**PROBLEM REQUIREMENTS:**
Render the items from the line with "The width and" up to and including the line with "Action: (x=303, y=85)" as a JSON list of strings, one string per line, with blank lines left out.

**DATASET ENTRIES:**
◇ ◇ ◇ ◇

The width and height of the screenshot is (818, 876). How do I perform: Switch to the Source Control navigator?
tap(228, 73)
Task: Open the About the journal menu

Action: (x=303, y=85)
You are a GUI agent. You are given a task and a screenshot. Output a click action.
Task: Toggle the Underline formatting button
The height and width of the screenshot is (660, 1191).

◇ ◇ ◇ ◇

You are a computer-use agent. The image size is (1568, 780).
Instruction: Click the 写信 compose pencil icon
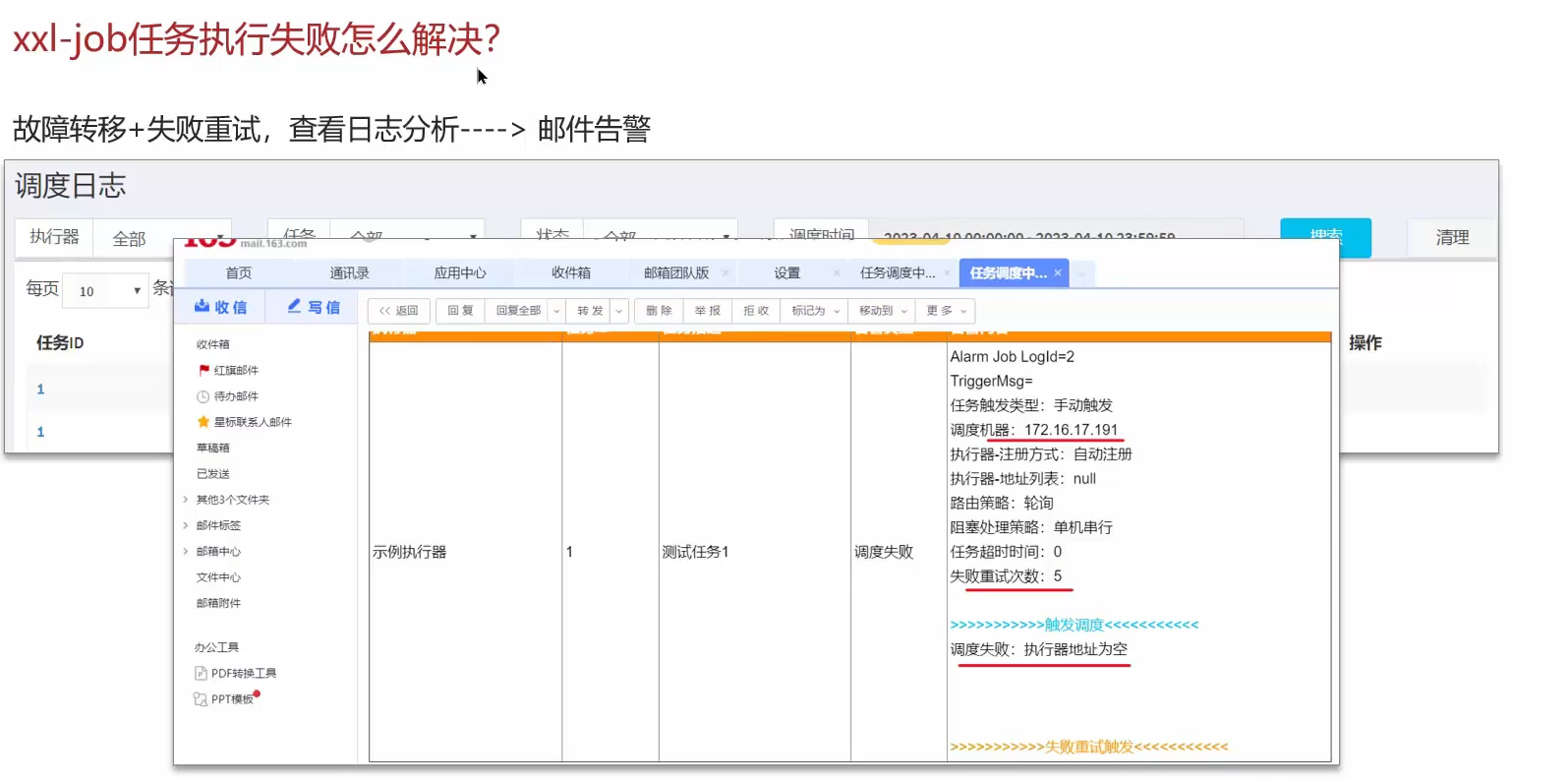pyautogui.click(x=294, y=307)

◇ ◇ ◇ ◇

**COMPLETE OUTPUT:**
[
  "The width and height of the screenshot is (818, 876). How do I perform: Switch to the Source Control navigator?",
  "tap(228, 73)",
  "Task: Open the About the journal menu",
  "Action: (x=303, y=85)"
]